1. Lindsay Lohan is in jail.
I used to like Ms. Lohan. While her fellow Disney alumna Hillary Duff busied herself with portrayals of characters whose brains are made of fluff (Lizzie McGuire being the most famous example), Lindsay tackled more intelligent characters in movies like The Parent Trap, Freaky Friday, and A Prairie Home Companion. Since then, however, she's displayed a horrifying lack of judgment in both career (Georgia Rule?? I Know Who Killed Me??) and life. Her real-life misjudgments seem centered around the notion that because she's a sparkly celebrity, the universe owes her something and other people's feelings matter not. Granted, she's been cursed with a reprehensible mother who has taught her just about every wrong lesson a mother can teach a child, but it's nonetheless time to hold her accountable for steamrolling over other people. Locking her away is a blow to the eye for Entitlement. Now, if the public would just lose interest in those skanky Kardashian sisters, our popular culture would be substantially cleaner, purer, nobler...

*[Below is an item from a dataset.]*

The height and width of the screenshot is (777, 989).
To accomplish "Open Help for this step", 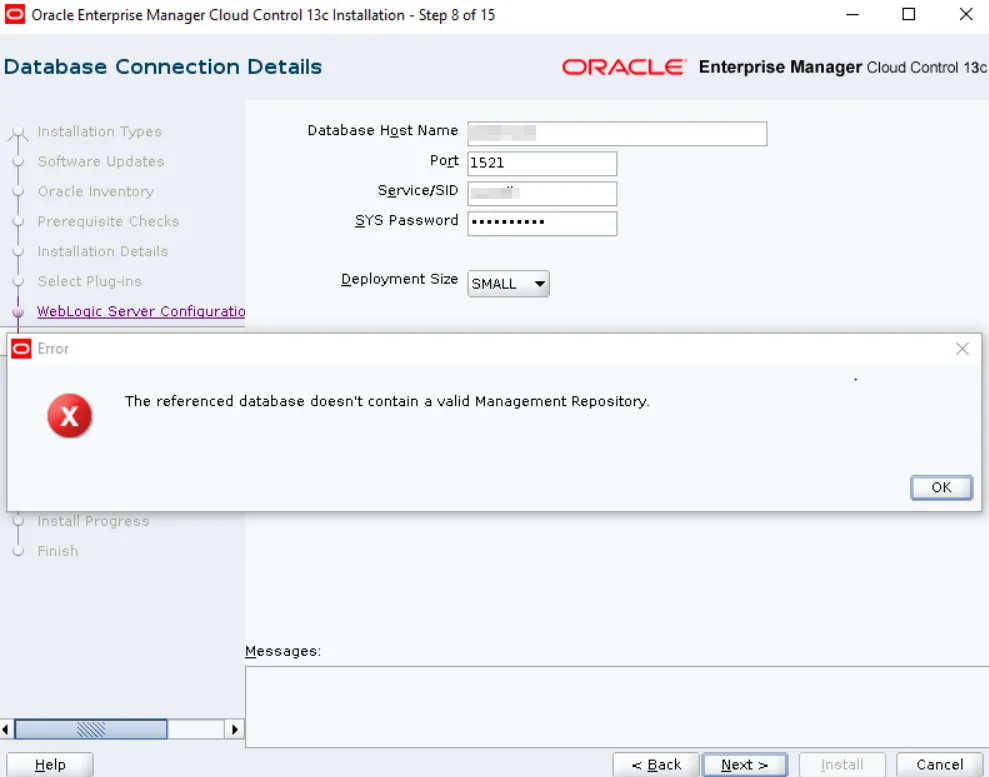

2. Inception is No. 1 at the box office.
I haven't yet seen Christopher Nolan's paranormal thriller, so I can't speak to its quality first-hand. However, in a summer that kicked off with the mediocre Iron Man 2 and has slogged on through the likes of an unadventurous Robin Hood, a tacky Sex and the City 2, a much-better-when-it's-only-two-minutes-long MacGruber, and an A-Team that illuminates near-Shakespearean qualities in the original 1980s TV show, a thought-provoking drama that needs two viewings to be understood is a breath of fresh air. This summer just about every mainstream film is some sort of rehash; even the marvelous Toy Story 3 is a sequel. Kudos to the moviegoing public for showing some love for what we've been missing: a truly original film.
3. Georgia's fountains are working again.
I have a love-hate relationship with rain -- mostly hate. Rain would be all right if I never had to drive in it, run through a parking lot in it, or take my dog for a walk in it. But as much as I loathe rain, even I have to admit it has its uses. Georgia has recently suffered through a long drought. In such conditions, every drop of rain is needed for drinking and bathing; superfluous aesthetics must be ignored. During drought days, few sights are more disheartening than a dry, deserted fountain. Now, thanks to the rain's return, Georgia's fountains look as they should, gleaming in their rightful beauty. The whish of the water whispers to us, "No drought here." Long may the fountains flow.
4. Georgia's rigid sex offender laws are being relaxed.
Pedophiles and other such deviants are human garbage, but the laws put in place to deal with their crimes, like schools' zero-tolerance policies under which heroin and Tylenol are equally banned, are based on a one-size-fits-all principle that only works in retail, and very rarely then. Under these laws, a sixteen-year-old boy who sleeps with his fifteen-year-old girlfriend would be subject as an adult to restrictions that prevent him from living too close to a church or school, as if he were no different from a kidnapper or molester. Now our legislature has finally realized this may be a tad on the unjust side. About time.
5. I have nerds in my classes this quarter.
As a teacher, I am obligated to help all my students as they need it and treat each one with the respect that one human being owes another. But as a nerd, I can't help smiling inside when I encounter fellow nerds in my classes. By "nerds," of course, I mean people I can imagine running into when my husband and I make our yearly pilgrimages to the Georgia Renaissance Festival, DragonCon, and Anime Weekend Atlanta -- people who know what a Tardis is, who can talk about the differences between J.K. Rowling's and J.R.R. Tolkien's novels and their screen adaptations, or who have a favorite film made prior to 1970. I appreciate the assurance their presence gives me of the wideness of our nerdy tribe. They don't get extra consideration on essays and tests, but I like knowing they're there.